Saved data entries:
Segment Open
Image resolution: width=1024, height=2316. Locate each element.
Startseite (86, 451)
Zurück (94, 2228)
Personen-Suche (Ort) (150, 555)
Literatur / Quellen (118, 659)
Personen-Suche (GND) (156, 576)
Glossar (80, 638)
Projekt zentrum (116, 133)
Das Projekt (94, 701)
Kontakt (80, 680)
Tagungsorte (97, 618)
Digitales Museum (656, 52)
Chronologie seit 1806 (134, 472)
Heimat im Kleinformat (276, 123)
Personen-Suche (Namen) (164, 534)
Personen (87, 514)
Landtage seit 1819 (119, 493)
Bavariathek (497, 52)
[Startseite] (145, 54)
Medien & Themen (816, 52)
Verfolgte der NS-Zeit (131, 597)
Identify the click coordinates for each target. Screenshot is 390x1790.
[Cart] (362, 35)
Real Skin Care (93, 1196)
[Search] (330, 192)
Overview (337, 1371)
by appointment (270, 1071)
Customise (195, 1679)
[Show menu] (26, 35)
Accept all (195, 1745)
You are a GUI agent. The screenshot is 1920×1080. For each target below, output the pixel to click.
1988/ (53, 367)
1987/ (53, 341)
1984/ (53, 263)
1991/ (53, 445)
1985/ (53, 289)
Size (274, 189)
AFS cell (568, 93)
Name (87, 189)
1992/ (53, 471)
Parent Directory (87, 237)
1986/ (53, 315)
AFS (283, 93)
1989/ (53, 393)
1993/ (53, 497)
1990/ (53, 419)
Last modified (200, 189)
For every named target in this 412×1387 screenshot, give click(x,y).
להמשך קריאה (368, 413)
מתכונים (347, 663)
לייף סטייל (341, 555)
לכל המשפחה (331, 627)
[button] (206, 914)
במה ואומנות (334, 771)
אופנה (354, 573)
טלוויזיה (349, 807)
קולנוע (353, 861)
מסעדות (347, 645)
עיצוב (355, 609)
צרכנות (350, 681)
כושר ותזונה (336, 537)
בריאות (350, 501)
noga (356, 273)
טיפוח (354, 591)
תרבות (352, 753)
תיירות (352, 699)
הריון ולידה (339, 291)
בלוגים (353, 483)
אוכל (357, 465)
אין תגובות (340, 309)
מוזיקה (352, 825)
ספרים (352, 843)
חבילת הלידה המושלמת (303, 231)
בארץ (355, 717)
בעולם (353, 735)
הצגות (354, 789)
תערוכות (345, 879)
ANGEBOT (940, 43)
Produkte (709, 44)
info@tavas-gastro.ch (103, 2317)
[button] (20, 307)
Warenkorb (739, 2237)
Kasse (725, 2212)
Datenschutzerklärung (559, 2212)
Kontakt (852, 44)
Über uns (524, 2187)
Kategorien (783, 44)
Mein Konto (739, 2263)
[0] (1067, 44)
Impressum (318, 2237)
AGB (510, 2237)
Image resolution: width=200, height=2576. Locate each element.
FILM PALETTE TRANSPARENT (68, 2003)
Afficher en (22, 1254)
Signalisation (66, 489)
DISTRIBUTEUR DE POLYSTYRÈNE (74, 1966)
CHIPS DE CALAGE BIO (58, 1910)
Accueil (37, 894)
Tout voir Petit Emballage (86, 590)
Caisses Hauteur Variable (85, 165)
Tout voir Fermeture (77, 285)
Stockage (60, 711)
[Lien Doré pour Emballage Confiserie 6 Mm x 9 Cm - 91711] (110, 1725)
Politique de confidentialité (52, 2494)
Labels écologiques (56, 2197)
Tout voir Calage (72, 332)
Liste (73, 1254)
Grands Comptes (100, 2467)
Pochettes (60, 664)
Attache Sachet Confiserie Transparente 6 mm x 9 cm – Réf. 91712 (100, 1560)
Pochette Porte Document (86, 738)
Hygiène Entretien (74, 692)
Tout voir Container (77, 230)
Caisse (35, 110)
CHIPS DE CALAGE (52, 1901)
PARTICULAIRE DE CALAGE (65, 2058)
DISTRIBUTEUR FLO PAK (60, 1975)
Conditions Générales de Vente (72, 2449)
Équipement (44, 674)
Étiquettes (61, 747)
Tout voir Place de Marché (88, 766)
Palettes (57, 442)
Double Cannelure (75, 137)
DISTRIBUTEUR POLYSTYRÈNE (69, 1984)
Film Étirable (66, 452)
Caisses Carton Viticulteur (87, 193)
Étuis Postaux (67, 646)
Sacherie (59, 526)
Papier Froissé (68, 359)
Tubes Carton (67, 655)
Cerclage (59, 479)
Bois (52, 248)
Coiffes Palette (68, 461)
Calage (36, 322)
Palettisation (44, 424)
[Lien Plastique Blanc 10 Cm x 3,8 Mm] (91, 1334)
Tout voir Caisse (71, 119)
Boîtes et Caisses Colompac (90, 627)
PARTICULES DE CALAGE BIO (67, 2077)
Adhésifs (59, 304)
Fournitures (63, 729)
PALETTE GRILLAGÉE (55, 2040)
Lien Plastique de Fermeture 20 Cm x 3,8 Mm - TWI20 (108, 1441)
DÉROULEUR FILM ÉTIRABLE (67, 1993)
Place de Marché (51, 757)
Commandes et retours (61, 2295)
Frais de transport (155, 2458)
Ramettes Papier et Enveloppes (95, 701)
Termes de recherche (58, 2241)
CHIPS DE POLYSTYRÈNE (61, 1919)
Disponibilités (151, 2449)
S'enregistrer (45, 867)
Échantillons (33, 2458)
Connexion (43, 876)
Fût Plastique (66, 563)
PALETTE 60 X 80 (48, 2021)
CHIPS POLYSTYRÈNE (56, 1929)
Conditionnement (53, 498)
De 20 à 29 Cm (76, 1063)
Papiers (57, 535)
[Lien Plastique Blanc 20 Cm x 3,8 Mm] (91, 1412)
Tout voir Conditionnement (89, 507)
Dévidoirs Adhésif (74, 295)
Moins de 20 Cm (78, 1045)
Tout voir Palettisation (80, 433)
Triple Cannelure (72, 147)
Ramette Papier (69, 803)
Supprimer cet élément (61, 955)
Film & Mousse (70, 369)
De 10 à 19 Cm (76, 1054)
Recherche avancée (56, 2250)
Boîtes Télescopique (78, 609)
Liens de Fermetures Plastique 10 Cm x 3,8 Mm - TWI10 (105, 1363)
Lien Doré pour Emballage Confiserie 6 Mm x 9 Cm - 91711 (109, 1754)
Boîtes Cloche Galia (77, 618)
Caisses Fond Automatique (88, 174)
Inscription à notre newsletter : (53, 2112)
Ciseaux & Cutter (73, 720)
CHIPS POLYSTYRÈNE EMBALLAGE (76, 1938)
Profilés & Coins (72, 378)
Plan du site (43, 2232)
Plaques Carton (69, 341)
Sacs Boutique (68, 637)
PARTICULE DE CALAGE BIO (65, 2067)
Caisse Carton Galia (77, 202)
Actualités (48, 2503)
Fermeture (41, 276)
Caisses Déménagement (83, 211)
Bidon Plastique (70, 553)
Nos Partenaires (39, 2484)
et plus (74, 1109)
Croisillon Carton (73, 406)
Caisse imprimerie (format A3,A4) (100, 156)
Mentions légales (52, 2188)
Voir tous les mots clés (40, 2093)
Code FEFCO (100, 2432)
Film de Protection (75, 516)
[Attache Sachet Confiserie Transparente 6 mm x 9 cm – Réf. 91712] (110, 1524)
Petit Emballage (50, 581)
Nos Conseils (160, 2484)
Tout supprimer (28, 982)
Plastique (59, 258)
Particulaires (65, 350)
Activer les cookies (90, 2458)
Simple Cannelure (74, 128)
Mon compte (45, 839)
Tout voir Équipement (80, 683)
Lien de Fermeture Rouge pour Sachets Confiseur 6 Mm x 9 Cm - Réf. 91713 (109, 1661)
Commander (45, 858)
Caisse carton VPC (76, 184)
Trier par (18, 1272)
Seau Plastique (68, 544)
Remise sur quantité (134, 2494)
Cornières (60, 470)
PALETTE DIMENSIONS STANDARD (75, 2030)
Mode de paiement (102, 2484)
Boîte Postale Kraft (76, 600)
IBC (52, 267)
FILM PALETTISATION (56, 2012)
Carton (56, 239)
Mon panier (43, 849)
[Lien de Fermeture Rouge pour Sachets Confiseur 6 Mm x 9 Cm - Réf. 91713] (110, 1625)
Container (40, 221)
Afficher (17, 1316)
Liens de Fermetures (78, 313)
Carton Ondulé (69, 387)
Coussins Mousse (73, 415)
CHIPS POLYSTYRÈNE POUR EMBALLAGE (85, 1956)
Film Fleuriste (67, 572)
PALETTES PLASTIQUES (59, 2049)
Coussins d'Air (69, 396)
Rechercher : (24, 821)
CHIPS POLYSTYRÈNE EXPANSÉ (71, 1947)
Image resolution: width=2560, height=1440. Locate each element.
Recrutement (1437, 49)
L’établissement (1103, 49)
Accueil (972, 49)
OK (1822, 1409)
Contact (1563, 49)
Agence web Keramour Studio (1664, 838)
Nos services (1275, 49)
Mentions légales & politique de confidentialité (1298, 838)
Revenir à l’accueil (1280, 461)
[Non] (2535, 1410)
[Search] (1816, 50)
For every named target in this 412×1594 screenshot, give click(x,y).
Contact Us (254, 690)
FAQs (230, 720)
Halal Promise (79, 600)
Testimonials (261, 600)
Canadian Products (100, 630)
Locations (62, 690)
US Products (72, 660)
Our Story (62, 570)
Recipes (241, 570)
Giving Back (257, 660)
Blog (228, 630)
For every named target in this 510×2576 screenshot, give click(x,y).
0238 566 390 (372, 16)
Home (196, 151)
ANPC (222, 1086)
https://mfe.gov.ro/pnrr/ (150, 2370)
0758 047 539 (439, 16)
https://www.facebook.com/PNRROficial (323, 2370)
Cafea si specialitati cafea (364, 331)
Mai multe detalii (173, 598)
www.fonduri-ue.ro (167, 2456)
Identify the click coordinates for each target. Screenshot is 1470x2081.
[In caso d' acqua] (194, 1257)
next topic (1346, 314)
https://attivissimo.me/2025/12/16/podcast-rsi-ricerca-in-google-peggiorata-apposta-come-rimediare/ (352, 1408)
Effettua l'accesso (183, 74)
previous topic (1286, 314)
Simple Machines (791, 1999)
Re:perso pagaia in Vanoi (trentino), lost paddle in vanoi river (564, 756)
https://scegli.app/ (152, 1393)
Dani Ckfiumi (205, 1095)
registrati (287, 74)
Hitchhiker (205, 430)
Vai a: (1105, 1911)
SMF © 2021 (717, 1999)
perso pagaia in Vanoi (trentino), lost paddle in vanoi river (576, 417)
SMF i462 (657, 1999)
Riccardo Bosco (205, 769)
Segment Closed
Task description. What lines of the data include the word "Cannelure"? Copy each of them.

Completed exercise.
Double Cannelure (75, 137)
Triple Cannelure (72, 147)
Simple Cannelure (74, 128)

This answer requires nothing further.